Directions:
a) In the GIS exercise instructions, which survey and year supply the data along with the school system?
b) From the GIS exercise instructions, list the two layers that a new project opens with in the Table of Contents and the two zip files to download.
c) Continue the GIS exercise instructions after their last sentence.

In this exercise you will:
Software specific directions can be found for each step below. Please submit the answers to the questions and your final map by the due date.
The data you will be using for this exercise comes from the 2019 American Community Survey conducted by the U.S. Census Bureau and from the Clarksville-Montgomery County School System.
As with the previous exercise, you will begin by launching ArcGIS Pro from the start menu or desktop shortcut. On the initial splash screen select Map from New > Blank Templates in the middle section of the screen. On the next screen, provide a name for your new project, and set the location to folder on the computer where you are storing all of your GIS1 exercises.
This will save and open a new project with the World Topographic Map and World Hillshade in the Table of Contents.
In order to complete this exercise you will need to download the Census Track and CMCSS Schools zip files and extract them in your project folder. You can use those links or navigate to the Exercise 3 GitHub Page and click on Data > Shapefiles and click on each zip file to find the download button for the dataset. Once downloaded and extracted, these files should be available to your project.

Given data:
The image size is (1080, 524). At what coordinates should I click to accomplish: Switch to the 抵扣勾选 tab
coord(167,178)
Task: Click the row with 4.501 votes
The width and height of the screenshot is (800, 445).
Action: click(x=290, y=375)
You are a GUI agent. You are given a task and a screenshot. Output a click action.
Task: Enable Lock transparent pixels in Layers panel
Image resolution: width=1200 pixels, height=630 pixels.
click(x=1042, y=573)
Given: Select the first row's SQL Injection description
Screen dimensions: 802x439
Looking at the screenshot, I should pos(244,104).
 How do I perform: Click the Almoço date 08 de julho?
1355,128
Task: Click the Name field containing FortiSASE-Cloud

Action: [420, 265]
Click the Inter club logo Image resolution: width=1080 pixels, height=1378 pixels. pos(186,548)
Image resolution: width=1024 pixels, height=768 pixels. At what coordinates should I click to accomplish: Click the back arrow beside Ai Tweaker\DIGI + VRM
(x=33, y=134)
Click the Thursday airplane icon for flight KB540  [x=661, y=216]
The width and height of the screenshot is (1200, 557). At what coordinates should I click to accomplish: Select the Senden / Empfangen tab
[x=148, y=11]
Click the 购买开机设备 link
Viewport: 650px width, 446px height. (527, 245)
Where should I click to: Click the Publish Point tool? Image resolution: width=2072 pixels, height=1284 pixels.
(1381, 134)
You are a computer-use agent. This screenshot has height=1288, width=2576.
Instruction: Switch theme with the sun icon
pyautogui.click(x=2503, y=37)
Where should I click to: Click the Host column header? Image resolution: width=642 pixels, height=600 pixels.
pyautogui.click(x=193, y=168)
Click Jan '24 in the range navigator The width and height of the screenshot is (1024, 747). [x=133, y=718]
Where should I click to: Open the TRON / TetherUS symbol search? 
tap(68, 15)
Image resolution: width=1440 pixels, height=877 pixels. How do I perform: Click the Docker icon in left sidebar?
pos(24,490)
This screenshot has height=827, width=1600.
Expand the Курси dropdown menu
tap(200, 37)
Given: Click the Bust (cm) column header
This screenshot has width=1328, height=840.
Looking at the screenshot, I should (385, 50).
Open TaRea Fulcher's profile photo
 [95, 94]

Answers for this exercise:
a) The 2019 American Community Survey, conducted by the U.S. Census Bureau.

b) World Topographic Map, World Hillshade, Census Track zip file, CMCSS Schools zip file

c)
On the Map tab, click the Add Data button and navigate to your project folder containing your data and add the census_tracts and cmcss_school shapefiles to your view. Your screen should look similar to this:
If you have questions about this step you can always refer back to Exercise 2, Step One for more detail.
Question No. 1How many elementary schools are in Montgomery County and how are they identified differently from middle and high schools in the attribute table?
As with the previous exercise, you will begin by launching QGIS Pro from the start menu, launchpad, or desktop shortcut. On the initial splash screen select New Empty Project from Templates in the middle section of the screen.
In order to complete this exercise you will need to download the Census Track and CMCSS Schools zip files and extract them in your exercise folder. You can use those links or navigate to the Exercise 3 GitHub Page and click on Data > Shapefiles and click on each zip file to find the download button for the dataset. Once downloaded and extracted, these files should be available to your exercise.
In the Browser window on the left, navigate to the folder where you saved and unzipped the exercise data folder. Once you locate the folder in the browser, you can select the montco_tracts.shp and cmcss_schools files and click-and-drag them to the map canvas. Your screen should look similar to this:
If you have questions about this step you can always refer back to Exercise 2, Step One for more detail.
Question No. 1 Using the attribute table for cmcss_schools answer the question below:How many elementary schools are in Montgomery County and how are they identified differently from middle and high schools in the attribute table?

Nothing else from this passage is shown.